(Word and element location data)
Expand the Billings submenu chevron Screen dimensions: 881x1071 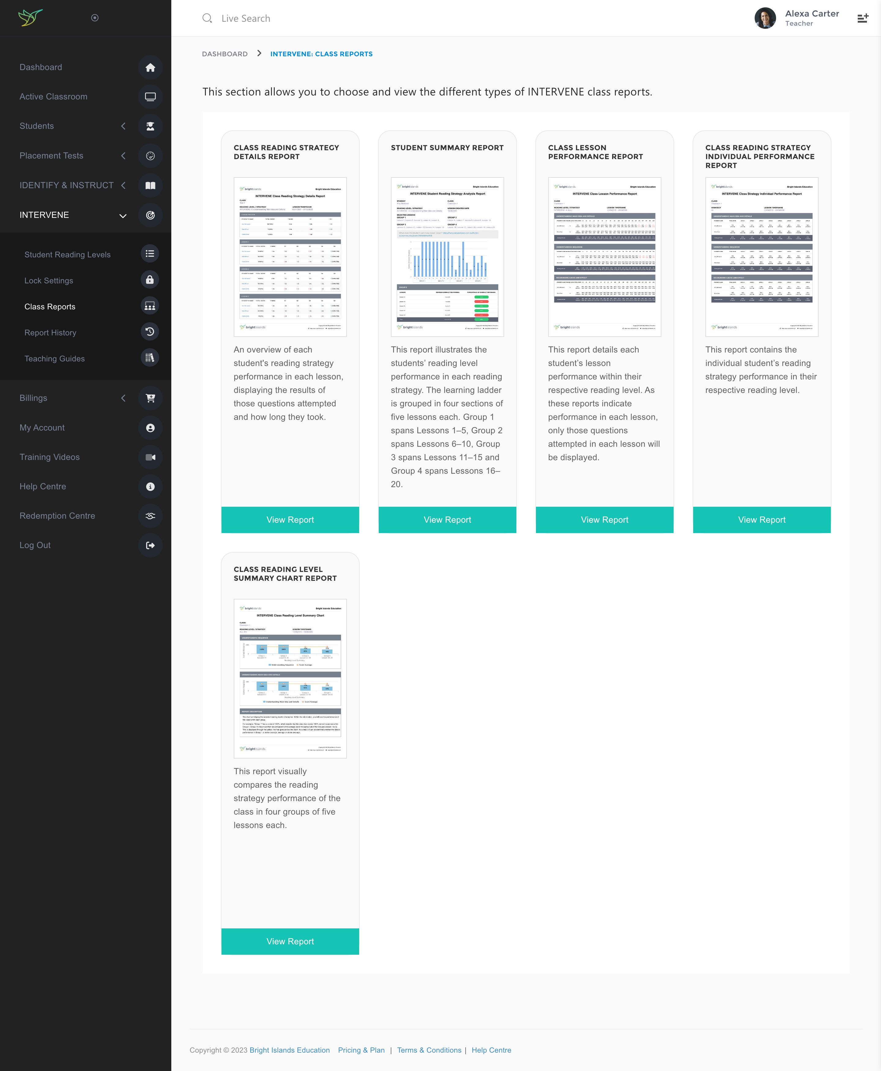(x=123, y=398)
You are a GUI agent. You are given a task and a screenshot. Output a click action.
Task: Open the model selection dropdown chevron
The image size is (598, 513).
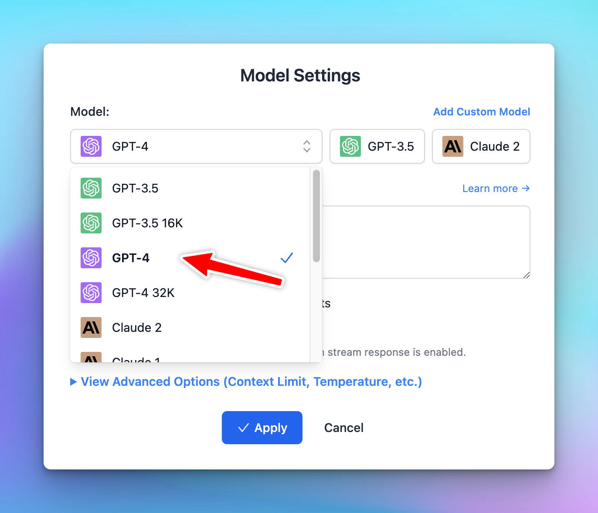pos(306,146)
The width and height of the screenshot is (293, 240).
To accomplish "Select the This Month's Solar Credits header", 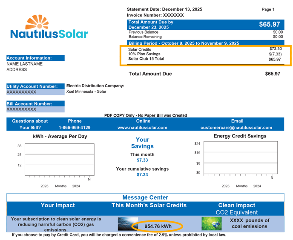I will click(x=149, y=206).
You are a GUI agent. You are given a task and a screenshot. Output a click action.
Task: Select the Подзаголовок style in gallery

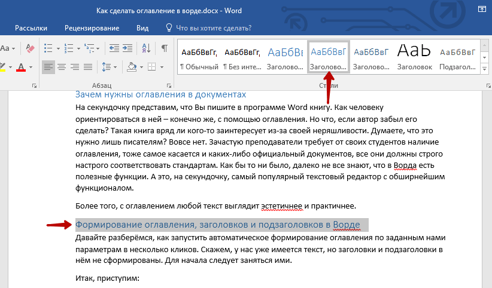click(x=458, y=57)
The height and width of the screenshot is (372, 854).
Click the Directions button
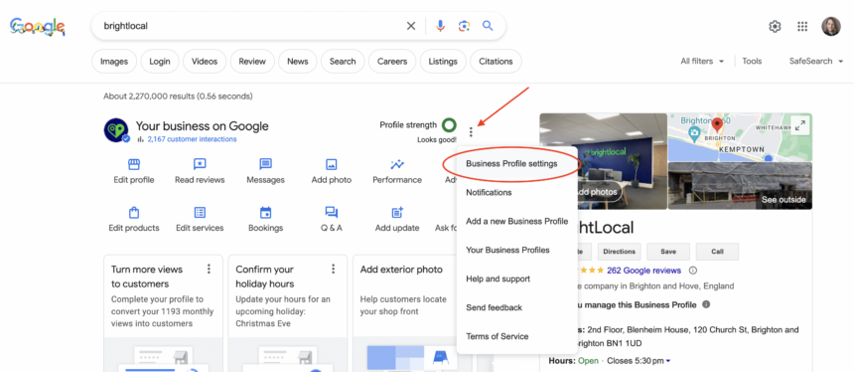point(620,252)
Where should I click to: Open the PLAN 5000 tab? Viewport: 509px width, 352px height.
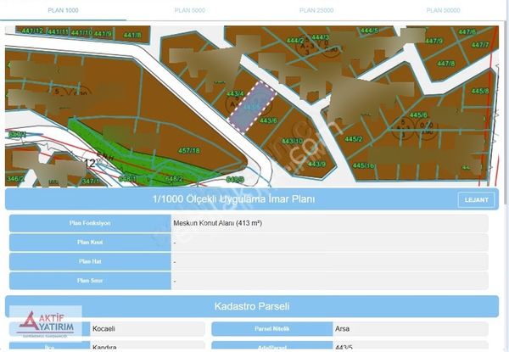tap(191, 10)
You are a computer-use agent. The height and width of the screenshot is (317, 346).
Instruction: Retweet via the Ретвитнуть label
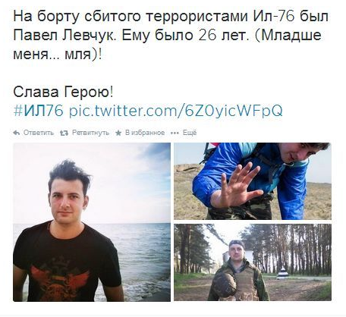[90, 133]
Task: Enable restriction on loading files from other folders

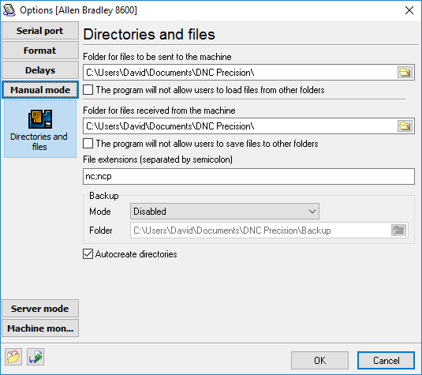Action: click(88, 90)
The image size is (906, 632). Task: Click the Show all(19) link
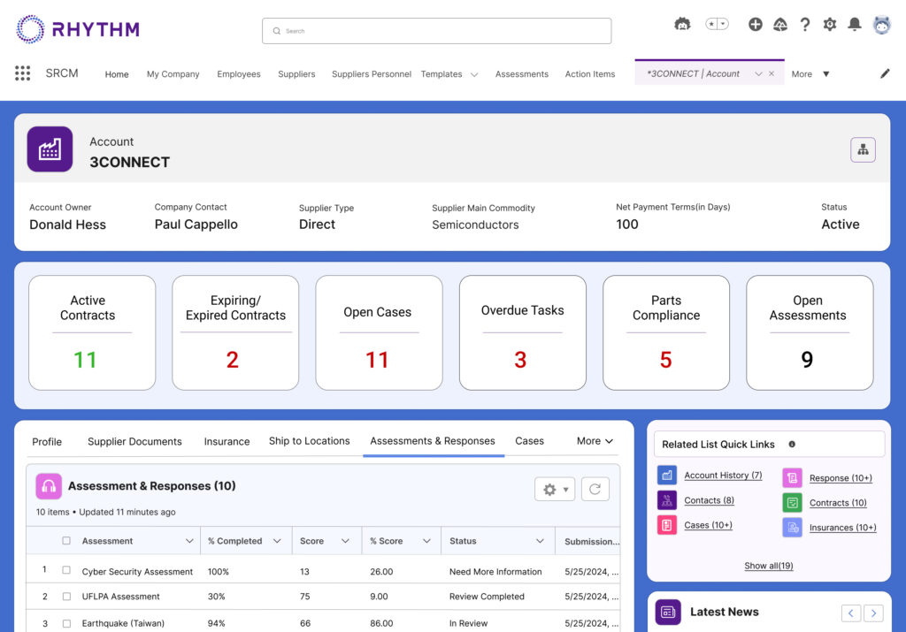point(768,566)
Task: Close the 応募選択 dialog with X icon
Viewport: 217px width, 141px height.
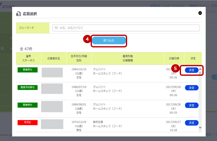Action: click(x=200, y=13)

What to work on:
Extract every line of the records that contains the string "screenshot", and copy each one in full.

Right answer:
You are a GUI agent. You are given a task and a screenshot. Output a click action.
The width and height of the screenshot is (293, 240).
You are a GUI agent. You are given a task and a screenshot. Output a click action.
The height and width of the screenshot is (372, 854).
You are a computer-use agent. The height and width of the screenshot is (317, 346).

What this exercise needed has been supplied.